Is the Value Premium Disappearing?

Nir Kaissar, founder of  Unison Advisors and columnist for Bloomberg Gadfly, asks the question — does the “value premium” still exist today given the bout of value stock underperformance vs. growth stocks.

As Kaissar points out, by the mid-90s, research had emerged, driven by studies from the likes of Eugene Fama and Ken French, that value stocks trumped growth by a wide margin over the long term. The data was compelling, showing that “the cheapest 30 percent of U.S. stocks by price-to-book had returned 13.7 percent annually to investors from July 1926 to December 1995, whereas the most expensive 30 percent of U.S. stocks had returned 9.6 percent over the same period.
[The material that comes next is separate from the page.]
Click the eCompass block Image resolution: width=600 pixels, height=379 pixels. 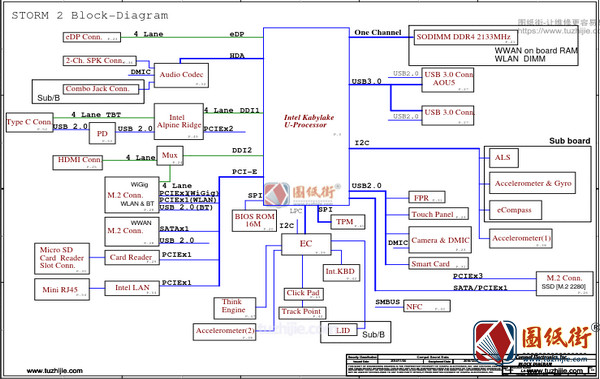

You would have also seen that the cheapest stocks had beaten the most expensive stocks 91 percent of the time over rolling ten-year periods.” However, in the late 90s the trend of value stock outperformance flipped and investors saw growth stocks beat value stocks for four years in a row from 1996-1999. During this period, the spread in earnings yield between value and growth climbed to 3 percent, indicating that investors were largely favoring growth over value. Then in 2000, the trend reversed, and as Kaissar writes the “S&P 500 Value beat S&P 500 Growth for seven consecutive years (from 2000 to 2006)”. Value’s strong relative performance during that period made the earnings yield spread a mere 0.3 percent by the end of 2006. Starting in 2007, the pattern reversed yet again, with growth stocks outdoing value in seven of the nine years since then. The spread in earnings yield now stands at 2.1 percent, reports Kaissar.

Kaissar doesn’t make a prediction on whether or not the current trend of growth over value will reverse itself any time soon, but he does conclude that the value premium will always exist, particularly in areas of the market that investors are most negative one (i.e. energy and emerging markets).